While September is one of those months with neither EEO reports nor Quarterly Issues Programs or Children’s Television Reports, that does not mean that there are no regulatory matters of importance to broadcasters. Quite the contrary – as there are many deadlines to which broadcasters should be paying attention. The one regulatory obligation that in recent years has come to regularly fall in September is the requirement for commercial broadcasters to pay their regulatory fees – the fees that they pay to the US Treasury to reimburse the government for the costs of the FCC’s operations. We don’t know the specific window for filing those fees yet, nor do we know the exact amount of the fees. But we do know that the FCC will require that the fees be paid before the October 1 start of the next fiscal year, so be on the alert for the announcement of the filing deadline which should be released any day now.
September 20 brings the next Nationwide Test of the EAS system, and the obligations to submit information about that test to the FCC. As we have written before (here and here), the first of those forms, ETRS Form One, providing basic information about each station’s EAS status is due today, August 27. Form Two is due the day of the test – reporting as to whether or not the alert was received and transmitted. More detailed information about a station’s participation in the test is due by November 5 with the filing of ETRS Form Three. Also on the EAS front, comments are due by September 10 on the FCC’s proposal to require stations to report on any false or inaccurate EAS reports originated from their stations. See our articles here and here.

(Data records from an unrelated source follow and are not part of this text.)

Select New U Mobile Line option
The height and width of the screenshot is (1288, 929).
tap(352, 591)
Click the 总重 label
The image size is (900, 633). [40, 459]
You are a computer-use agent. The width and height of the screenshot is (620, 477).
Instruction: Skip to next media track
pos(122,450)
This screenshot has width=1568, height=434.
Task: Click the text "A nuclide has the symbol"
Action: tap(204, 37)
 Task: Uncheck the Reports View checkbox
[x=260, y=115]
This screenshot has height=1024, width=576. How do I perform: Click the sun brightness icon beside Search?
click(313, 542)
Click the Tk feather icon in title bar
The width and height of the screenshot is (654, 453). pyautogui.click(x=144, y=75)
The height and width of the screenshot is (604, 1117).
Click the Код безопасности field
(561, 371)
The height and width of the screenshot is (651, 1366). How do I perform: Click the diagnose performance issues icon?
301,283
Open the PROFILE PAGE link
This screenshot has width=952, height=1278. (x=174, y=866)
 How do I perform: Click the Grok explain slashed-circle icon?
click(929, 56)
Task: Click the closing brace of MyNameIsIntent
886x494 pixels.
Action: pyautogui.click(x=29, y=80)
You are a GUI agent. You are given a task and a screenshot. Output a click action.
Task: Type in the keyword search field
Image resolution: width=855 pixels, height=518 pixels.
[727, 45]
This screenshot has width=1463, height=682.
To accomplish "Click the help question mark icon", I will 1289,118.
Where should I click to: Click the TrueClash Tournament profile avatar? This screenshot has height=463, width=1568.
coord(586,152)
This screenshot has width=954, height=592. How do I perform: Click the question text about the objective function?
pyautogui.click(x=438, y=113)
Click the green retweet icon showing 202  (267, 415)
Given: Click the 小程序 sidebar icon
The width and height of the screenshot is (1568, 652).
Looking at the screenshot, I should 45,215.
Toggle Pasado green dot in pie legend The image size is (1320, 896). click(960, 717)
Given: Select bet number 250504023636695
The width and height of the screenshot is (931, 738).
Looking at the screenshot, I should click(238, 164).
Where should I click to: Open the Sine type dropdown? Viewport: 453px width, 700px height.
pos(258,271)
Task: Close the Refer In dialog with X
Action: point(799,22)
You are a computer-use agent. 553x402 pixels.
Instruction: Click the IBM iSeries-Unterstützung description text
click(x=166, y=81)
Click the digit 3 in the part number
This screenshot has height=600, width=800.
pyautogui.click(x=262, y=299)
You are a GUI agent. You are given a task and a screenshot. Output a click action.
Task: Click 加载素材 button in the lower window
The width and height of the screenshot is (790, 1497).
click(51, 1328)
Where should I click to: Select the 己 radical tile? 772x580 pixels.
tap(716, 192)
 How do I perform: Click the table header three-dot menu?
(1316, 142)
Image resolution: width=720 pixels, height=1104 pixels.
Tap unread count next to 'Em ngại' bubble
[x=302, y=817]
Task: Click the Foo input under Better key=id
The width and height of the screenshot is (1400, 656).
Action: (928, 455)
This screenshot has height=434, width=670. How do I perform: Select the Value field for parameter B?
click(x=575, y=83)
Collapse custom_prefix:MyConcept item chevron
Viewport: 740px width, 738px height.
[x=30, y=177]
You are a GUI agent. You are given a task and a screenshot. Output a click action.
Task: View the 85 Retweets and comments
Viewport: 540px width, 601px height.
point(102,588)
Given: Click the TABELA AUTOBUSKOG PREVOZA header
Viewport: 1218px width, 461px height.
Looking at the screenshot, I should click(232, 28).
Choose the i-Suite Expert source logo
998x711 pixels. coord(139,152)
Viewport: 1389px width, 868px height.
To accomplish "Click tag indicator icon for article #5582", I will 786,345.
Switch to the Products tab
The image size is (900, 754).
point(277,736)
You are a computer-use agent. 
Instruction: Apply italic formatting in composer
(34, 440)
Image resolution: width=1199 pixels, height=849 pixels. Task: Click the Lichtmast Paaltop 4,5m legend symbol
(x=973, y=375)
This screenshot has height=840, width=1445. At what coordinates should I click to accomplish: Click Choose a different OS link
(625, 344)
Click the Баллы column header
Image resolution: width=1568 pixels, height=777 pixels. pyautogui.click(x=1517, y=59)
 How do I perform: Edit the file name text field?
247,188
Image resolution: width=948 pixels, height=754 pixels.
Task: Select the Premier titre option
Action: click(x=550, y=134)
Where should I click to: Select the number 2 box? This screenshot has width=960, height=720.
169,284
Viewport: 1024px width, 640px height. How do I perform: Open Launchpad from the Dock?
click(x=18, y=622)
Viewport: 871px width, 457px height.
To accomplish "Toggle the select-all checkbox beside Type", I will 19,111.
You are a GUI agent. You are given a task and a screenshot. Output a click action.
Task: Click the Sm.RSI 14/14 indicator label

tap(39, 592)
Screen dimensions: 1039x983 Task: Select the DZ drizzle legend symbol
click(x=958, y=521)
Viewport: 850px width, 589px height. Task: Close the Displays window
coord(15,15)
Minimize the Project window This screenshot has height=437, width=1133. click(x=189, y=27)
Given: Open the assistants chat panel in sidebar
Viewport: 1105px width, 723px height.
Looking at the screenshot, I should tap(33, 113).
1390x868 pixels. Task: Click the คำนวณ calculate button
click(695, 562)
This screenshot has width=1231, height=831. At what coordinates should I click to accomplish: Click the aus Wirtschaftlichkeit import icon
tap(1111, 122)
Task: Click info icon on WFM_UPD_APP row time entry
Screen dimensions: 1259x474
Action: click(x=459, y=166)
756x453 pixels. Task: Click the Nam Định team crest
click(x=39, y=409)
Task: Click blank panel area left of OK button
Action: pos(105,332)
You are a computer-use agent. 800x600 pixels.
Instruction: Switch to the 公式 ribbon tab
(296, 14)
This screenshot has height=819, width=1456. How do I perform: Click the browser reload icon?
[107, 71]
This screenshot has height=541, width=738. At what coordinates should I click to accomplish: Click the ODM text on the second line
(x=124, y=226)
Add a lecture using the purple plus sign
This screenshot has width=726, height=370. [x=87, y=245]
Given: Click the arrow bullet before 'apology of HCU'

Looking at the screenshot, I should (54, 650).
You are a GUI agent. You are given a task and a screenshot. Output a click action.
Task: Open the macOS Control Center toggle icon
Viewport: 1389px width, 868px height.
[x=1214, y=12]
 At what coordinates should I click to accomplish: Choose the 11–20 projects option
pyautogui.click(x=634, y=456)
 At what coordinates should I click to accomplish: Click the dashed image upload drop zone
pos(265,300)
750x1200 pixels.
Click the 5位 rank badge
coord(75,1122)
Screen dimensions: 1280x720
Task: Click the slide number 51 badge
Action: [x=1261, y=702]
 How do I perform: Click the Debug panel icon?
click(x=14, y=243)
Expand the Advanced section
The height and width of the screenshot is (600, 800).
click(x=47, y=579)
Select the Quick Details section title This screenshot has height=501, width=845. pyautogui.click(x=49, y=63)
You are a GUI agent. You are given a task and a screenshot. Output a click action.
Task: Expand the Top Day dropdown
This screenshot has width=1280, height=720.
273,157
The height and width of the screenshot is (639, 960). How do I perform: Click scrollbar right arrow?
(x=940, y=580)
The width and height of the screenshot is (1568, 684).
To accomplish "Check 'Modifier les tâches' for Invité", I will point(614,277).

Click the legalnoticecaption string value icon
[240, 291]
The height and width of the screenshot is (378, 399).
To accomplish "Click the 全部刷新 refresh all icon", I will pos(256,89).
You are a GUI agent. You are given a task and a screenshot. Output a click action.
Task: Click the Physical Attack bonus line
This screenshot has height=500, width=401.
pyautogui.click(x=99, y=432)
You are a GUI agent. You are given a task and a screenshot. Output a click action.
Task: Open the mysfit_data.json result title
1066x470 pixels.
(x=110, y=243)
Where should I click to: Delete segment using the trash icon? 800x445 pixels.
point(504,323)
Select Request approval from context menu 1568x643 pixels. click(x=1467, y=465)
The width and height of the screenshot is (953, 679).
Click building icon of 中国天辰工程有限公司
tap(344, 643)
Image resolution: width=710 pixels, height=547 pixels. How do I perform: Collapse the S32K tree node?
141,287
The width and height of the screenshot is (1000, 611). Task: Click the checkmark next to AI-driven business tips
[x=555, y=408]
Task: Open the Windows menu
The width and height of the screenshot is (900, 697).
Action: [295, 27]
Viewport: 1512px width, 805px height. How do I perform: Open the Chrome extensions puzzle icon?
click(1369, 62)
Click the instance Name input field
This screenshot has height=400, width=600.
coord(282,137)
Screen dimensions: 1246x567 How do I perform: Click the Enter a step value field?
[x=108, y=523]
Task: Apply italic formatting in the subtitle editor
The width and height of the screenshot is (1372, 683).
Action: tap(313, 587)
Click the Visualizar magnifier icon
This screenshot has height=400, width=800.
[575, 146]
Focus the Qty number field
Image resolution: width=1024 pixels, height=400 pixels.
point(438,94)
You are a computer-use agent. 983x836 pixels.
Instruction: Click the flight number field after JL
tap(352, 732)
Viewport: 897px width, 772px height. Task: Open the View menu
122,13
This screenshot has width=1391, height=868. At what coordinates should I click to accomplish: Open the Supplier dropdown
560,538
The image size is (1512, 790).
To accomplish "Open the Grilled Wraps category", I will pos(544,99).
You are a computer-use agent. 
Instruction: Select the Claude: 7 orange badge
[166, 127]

September also brings comment deadlines in numerous other important FCC proceedings. September 5 is the date for reply comments on the FCC’s Notice of Proposed Rulemaking on how to simplify the resolution of complaints about interference from new FM translators (see our summaries here and here). One of the most debated issues in the initial comments is whether to ignore complaints from full-power FM licensees and other existing FM broadcasters if those complaints originate outside of the complaining station’s 54 dBu contour. Many FM licensees, as well as the licensees of LPFM stations who are also protected from interference from new translators, contend that a substantial portion of their listening audience resides outside that contour and should not be left unprotected from new translators who interfere with such listening.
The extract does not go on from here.